And hope, once planted in desperate hearts, could never again be uprooted.
Chapter 52 · Eye of the Storm
The air in the conference room felt viscous—thick as congealed lead.
Around the oval table the officials sat like statues, shoulders hunched against an invisible draft. Heavy curtains shut out the city; fluorescent light carved hard planes across tired faces and dug deep hollows beneath their eyes.
Mayor Robert Carter’s fingertips tapped the table in a slow, insistent rhythm—like a clock counting down to something terrible.
“How did it get out?” His voice was small, hoarse; the question landed like ice.
Silence answered.
Then Carter’s palm slammed the wood. A teacup rocked and spilled, coffee seeping across documents in an ugly, spreading stain.
“Who authorized the release of strategic material to the network?” he snapped, each syllable a snapped wire. “Do you want him exposed? Do you want the city burned down around him?”
His stare swept the room like a blade. The Emergency Director bowed his head; the Agriculture Chief’s forehead beaded with sweat; even the Church’s envoy flinched.

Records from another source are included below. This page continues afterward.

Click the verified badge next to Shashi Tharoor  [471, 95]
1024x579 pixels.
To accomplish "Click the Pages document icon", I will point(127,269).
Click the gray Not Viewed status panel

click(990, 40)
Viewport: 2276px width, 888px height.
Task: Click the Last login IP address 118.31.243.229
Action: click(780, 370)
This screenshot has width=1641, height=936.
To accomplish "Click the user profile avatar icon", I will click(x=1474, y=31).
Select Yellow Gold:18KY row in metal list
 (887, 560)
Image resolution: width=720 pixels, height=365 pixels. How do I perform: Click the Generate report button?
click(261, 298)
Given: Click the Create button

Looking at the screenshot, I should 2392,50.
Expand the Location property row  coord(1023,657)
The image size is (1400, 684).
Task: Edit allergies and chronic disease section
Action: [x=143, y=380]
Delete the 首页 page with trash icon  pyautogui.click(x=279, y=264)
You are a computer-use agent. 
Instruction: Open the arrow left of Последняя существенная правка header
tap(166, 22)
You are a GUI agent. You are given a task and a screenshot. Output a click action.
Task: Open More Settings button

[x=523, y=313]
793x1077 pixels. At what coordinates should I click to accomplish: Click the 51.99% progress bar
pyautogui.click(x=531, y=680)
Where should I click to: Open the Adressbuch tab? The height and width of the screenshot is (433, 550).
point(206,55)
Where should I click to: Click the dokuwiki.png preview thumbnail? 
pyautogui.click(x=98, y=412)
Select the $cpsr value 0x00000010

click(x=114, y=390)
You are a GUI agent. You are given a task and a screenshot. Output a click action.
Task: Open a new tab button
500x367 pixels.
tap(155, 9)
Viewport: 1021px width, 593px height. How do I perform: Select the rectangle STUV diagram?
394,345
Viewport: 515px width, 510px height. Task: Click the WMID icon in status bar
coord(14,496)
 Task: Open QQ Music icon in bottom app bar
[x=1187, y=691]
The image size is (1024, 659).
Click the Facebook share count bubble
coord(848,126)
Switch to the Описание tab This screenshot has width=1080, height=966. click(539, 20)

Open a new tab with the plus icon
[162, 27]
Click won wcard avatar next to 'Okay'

“I asked you to investigate. What did you find?” Carter demanded.
Only silence followed.
He inhaled, swallowing anger until his voice turned low and lethal. “I don’t care whose horse you’re riding—whose light you worship—what I want is order. Strategic control. The city survives or it doesn’t. That’s all that matters.”
He pivoted, addressing Communications and the Secretary’s Office with cold efficiency. “Form a trusted team. Don’t run this through official channels. Vet every secretary, every external liaison. From now on, their names are off the books.”
Each instruction struck the room, final and immovable.
“And if another leak happens,” Carter added, smoothing his face into practiced composure, “whoever is responsible will be tried for treason.”
To the media director: “Public line: ‘Representative figure of Spirit Awakening.’”
Then, fixing the Church envoy with a hard look, he said, “Cooperate with the government’s work. For now, we only need stability.”
Patriarch Satian Gray inclined his head in a single, careful motion. “Of course, Mayor Carter.”
As the meeting wound toward adjournment, Secretary Leo Karanda leaned close and murmured into Carter’s ear. “Register him. Institutionalize him. Control the narrative. Even the wildest fire can be kept in a lantern.”
Carter’s eyes went cold. He shot Leo a look that shut the suggestion down. “Don’t be foolish. A god you try to manipulate is far more dangerous than any enemy.”
They were standing to leave when the conference-room door burst open.
A young staffer stumbled in, pale and breathless. “Sir—report! The Dawn Hydropower Station’s main control feed just cut. We’ve lost contact with everyone on site.”
The room froze.
Minutes stretched thin and taut.
Carter rose. “Dispatch teams to the hydropower station—full authority to handle it.”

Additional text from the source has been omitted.